When people ask why your marriage failed, they often want a simple explanation. Was there someone else? Did you have financial problems? But the truth is usually a million little things. One of our million little things was Dan’s sudden, all-consuming interest in road bikes.

The year before we separated, he became obsessed. Every evening, he would scroll biking websites, looking at kit he might need, spending money we didn’t have. He became evangelical about a “high-protein diet” and critical of me for choosing cornflakes for breakfast. Every weekend he would be off doing events with his triathlon club, and every evening he would disappear into the garage to train or tinker with parts. I know you shouldn’t argue in front of your children, and we tried not to, but they must have overheard a few clashes about the time and money he was spending on his new hobby. At the ages of five and ten, they concluded that we were separating because Mum hated bikes. I do hate bikes, but I don’t want them thinking that’s the reason our family fell apart.

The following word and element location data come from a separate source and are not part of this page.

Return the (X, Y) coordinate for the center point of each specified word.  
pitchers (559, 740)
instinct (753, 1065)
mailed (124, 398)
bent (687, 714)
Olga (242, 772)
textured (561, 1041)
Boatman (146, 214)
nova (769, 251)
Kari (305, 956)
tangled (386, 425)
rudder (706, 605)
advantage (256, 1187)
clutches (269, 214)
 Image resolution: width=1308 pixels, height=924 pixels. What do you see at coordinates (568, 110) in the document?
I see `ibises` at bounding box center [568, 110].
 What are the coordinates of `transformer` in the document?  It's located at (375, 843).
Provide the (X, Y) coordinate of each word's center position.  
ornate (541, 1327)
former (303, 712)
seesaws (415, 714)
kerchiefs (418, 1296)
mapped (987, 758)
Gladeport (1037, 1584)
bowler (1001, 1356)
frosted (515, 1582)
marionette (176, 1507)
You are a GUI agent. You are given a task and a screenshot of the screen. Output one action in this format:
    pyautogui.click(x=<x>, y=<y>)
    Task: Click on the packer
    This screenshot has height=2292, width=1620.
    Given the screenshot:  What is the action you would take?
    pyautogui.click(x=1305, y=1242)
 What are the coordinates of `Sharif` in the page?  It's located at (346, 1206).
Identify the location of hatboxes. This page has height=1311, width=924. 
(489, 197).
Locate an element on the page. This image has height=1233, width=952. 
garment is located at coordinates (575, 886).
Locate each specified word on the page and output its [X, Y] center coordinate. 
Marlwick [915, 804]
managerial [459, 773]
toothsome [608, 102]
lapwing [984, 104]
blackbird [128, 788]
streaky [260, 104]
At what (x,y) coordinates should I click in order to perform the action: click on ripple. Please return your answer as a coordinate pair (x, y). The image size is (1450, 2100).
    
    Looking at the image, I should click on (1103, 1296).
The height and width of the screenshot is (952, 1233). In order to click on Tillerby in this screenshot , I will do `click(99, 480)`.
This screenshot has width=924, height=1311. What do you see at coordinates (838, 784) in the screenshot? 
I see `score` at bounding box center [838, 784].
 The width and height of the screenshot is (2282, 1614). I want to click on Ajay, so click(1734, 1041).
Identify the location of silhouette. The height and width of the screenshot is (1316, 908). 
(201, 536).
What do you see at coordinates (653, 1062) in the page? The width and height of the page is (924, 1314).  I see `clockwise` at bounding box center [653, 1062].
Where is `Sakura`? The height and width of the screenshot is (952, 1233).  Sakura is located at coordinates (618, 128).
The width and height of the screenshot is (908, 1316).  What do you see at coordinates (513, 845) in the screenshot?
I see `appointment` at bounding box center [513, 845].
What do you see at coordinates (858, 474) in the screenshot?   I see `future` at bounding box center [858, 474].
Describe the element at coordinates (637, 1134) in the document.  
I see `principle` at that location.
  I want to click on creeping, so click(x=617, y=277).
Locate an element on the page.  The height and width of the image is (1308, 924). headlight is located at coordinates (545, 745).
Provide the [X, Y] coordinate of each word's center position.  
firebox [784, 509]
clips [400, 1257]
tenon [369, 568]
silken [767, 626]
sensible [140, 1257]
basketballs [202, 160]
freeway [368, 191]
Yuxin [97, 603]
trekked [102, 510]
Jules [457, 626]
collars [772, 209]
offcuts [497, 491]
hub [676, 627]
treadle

“Tilly’s dad is divorced, and he hates bikes too!” Ethan says, bouncing up and down on the barstool.

“I am not looking for someone who hates bikes,” I say, rolling my eyes.

“You should let these two pick your dates for you,” Lottie suggests. “They probably know you better than the algorithm.”

This makes me laugh out loud. “Right.”

“I can find you someone to date if you need me to,” Jess offers. “Someone way cooler than Sylvie.”

“I don’t need someone ‘cooler than Sylvie,’ it’s not a competition.”

“Her legs are longer than my whole body,” Ethan tells Lottie.

“No, they’re not. That would be impossible,” Jess says, pulling Ethan onto her lap to cuddle him like a little-brother hot-water bottle.

“They are,” he says, “I saw her in her underwear. They were up to my neck.”

And there it is, the cherry on my cake of a day: hearing about the length of Dan’s twenty-five-year-old girlfriend’s legs—from my children.

“Why are you seeing this woman half-naked?” Lottie asks.

“She moved in with Dad. She’s there all the time now,” Jess says with a shrug.

“What?” I say, unable to hide my surprise. Jess shifts uncomfortably, perhaps worried she’s said something wrong.

“He said he was going to tell you,” she says cautiously, and I try to regain my composure.